Analysis will characterize network composition and function. We will also explore associations between measures at the ego, alter, and network levels and outcomes in self-rated physical and mental health. A subset (n = 24) will be recruited for individual interviews on the experience of creating and navigating personal healthcare networks.

Contributions:

Beyond building evidence on healthcare needs for TGD individuals after gender-affirming surgery, this study leverages the subjective nature of egocentric networks to resituate the patient at the center of their care teams and clinical processes. This approach may facilitate closer investigation of key variables driving the relationships between patient experiences and service outcomes across populations and health conditions.

The importance of understanding regional mental health service systems as inter-organisational networks of service providers has been recognised for some time.
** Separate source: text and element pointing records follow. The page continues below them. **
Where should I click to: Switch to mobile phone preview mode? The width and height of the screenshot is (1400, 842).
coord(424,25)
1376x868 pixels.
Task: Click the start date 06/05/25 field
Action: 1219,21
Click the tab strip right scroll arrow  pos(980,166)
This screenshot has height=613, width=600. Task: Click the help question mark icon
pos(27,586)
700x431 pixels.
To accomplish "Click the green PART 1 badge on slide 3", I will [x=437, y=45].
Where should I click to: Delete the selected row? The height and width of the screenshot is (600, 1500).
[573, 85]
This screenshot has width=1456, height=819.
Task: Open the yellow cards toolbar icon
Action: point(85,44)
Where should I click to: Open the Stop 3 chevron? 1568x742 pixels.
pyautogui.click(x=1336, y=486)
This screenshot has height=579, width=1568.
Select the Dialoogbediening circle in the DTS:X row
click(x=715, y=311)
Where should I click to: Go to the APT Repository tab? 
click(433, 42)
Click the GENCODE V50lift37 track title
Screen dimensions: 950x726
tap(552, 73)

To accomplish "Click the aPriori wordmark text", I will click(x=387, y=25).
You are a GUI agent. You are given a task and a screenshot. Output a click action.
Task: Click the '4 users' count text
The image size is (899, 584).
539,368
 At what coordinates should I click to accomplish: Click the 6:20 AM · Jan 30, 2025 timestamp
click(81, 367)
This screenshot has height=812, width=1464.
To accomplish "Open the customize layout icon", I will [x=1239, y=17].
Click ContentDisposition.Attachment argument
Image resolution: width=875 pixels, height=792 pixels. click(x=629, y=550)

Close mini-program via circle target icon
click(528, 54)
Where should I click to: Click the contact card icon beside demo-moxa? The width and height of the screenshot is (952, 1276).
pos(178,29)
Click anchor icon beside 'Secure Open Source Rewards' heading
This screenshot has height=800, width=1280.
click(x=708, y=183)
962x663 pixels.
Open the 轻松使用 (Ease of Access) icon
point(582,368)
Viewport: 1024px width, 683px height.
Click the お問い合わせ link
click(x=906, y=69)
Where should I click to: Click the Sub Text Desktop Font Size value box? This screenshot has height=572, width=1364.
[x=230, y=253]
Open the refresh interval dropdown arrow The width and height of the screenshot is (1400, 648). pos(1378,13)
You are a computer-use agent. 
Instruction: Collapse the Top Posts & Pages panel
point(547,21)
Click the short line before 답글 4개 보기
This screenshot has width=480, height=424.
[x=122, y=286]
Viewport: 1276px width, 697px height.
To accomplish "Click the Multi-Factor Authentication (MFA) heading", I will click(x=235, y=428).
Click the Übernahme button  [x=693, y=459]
Such networks are argued to be important in facilitating service access and coordination and hence to a more effective and client-centred model of care. However, despite a small but growing number of exemplary empirical studies of mental health and other health systems as inter-organisational networks, and an emerging theoretical conceptualisation of what makes such networks effective, recent systematic reviews have concluded that the current literature remains fragmented and inconclusive.

This presentation will describe the CANVAS (Collaborative Networks of the Victorian Mental Health Service System) project, a large-scale pilot applying social network analysis (SNA) to map the organisational landscape of mental health services in an Australian state undergoing major policy-driven reform. This baseline view of the network will inform an understanding of the existing state of the service system, including referral pathways and areas of collaboration. It will also suggest opportunities for improving referral and collaborative activity.

This talk will describe the progress of the project to date, and provide an initial update on the first round of data collection in two pilot regions of the state. Network data includes multilevel interorganisational data, as measured at both the organisational and team levels (e.g., information sharing, resource sharing, collaborative advocacy, similarity-based comparisons). A novel, purpose-built digital data collection platform enables real-time description of network data, allowing participating organisations and policymakers to utilise service descriptions instantly, and track evolving structures.